There seems to be very little information on dealing with denial of diagnosis other than what I’ve read here. My Mom has gone through the testing and we have the final analysis appointment coming up. She does not believe anything is wrong and although she has gone along with the testing I am concerned about the next step(s); transitioning from her home, medical/memory care, legal issues. Her older sister refused help and ultimately my cousin had to forcefully remove her.
I am wondering there any other resources for this step in the process? How to communicate with her the need to relay on others to help and that if she would acknowledge the situation, that care and treatment can perhaps slow down this process.

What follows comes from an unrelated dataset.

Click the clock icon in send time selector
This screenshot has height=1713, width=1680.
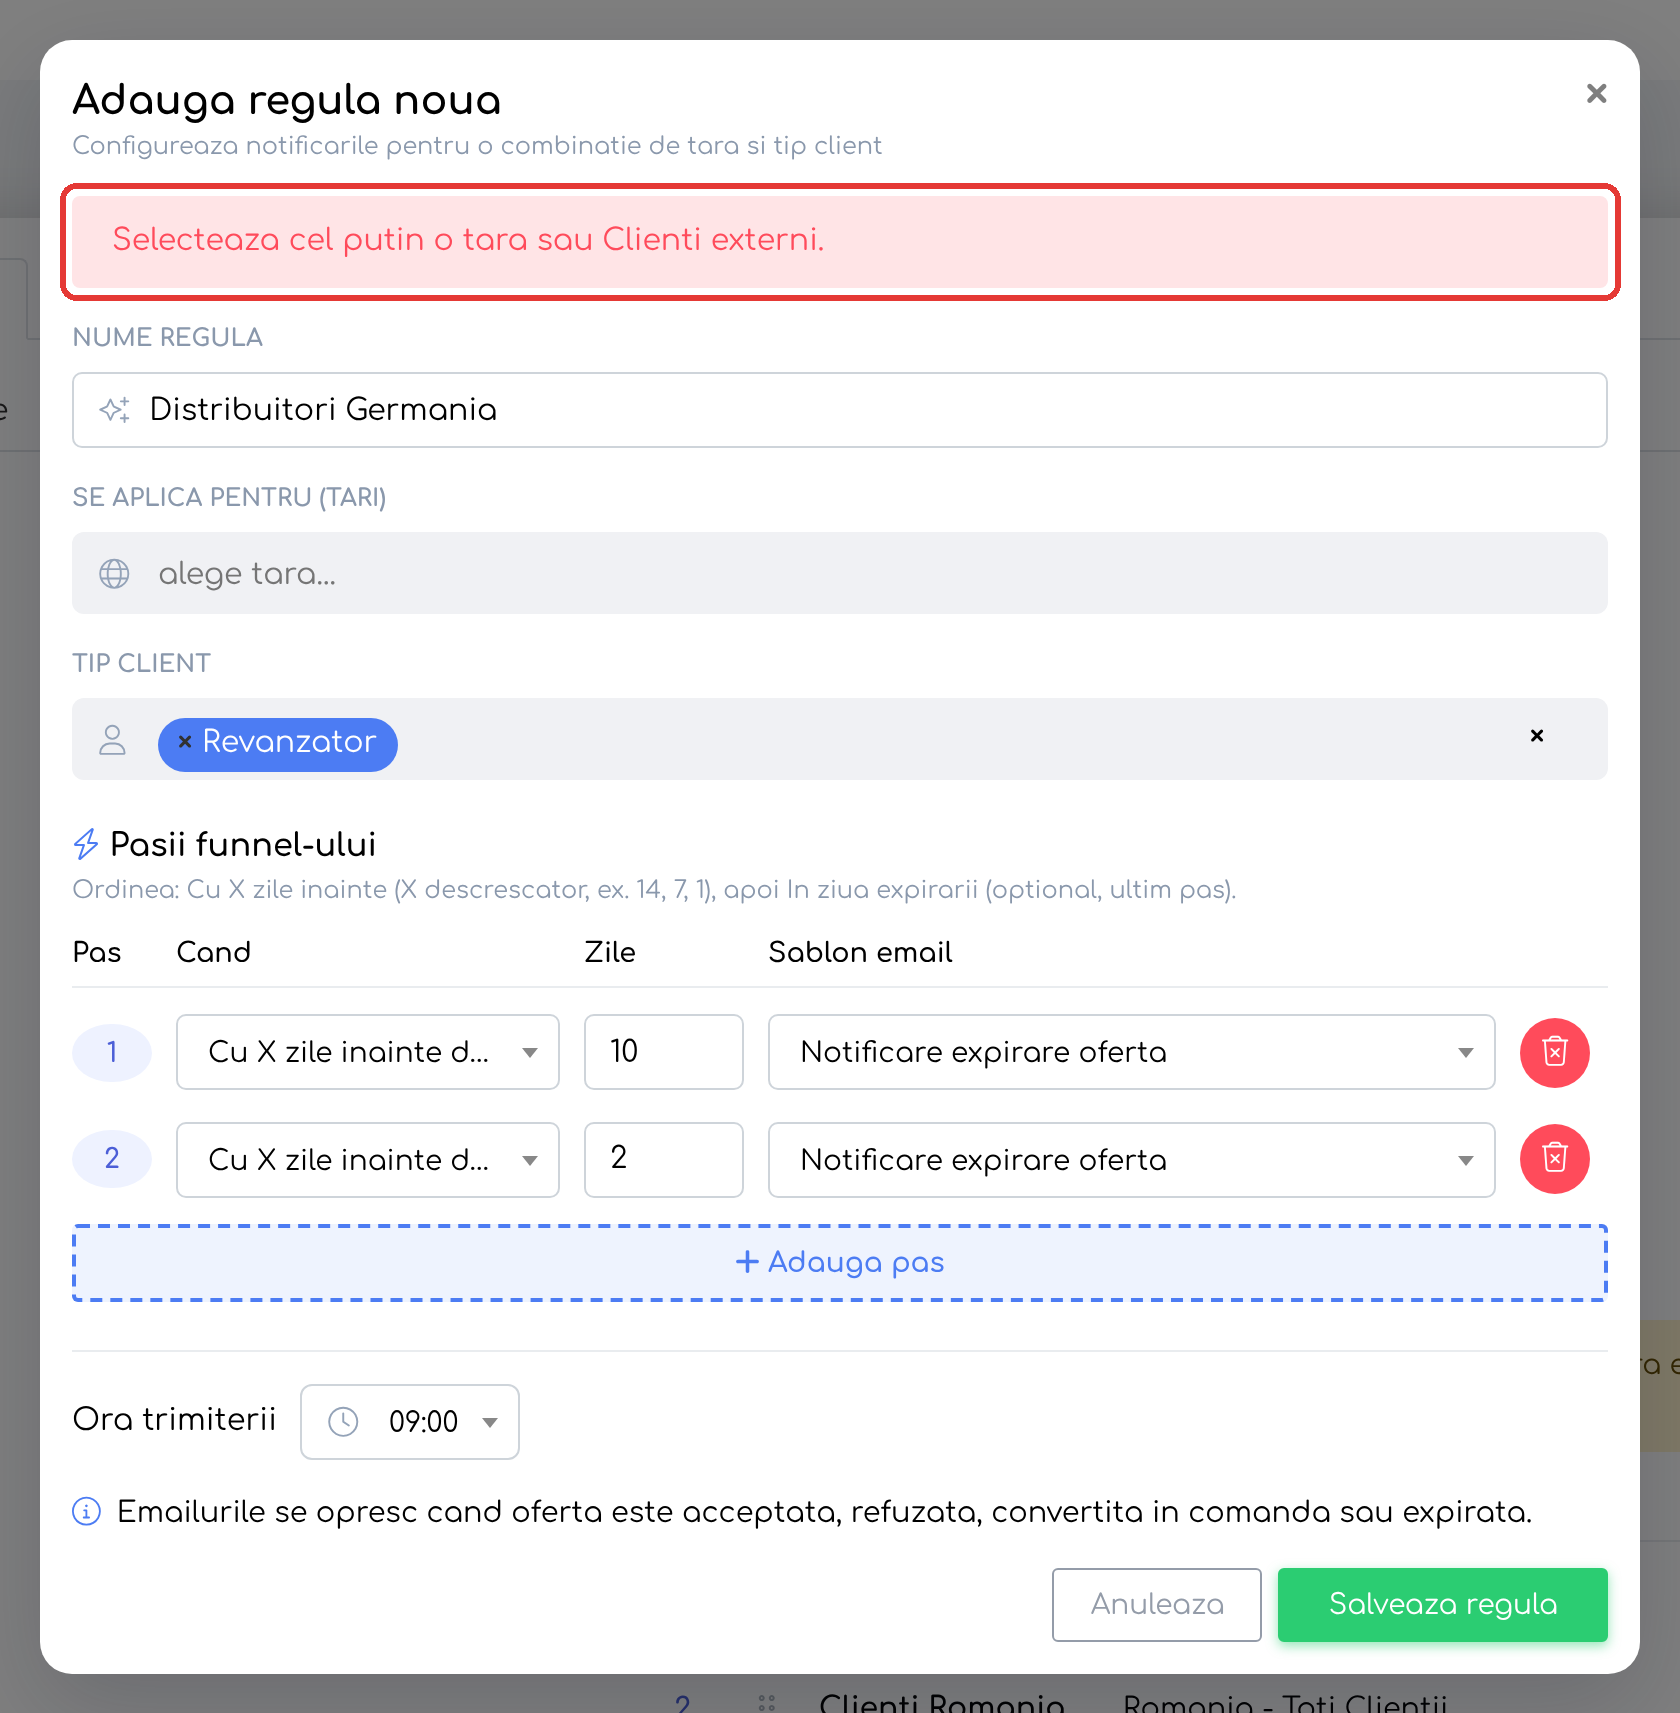coord(343,1422)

as much as i had to argue with my husband to see a dr...i wish i hadnt bothered. drs will seldom dx dementia..and then its almost always alzheimers even when it isnt. drs we have seen will do nothing "until he can no longer dress himself". yep, exact quote i was told. its not worth trying until she really is a danger to herself..or others. or "cant dress herself". its been a waste of money for us. let her be happy. eat what she wants. sleep when she wants. be with her and treasure having her. dont buy the meds theory, they dont help. get her financials in order and a POA, etc. the rest, just wait. the time will come.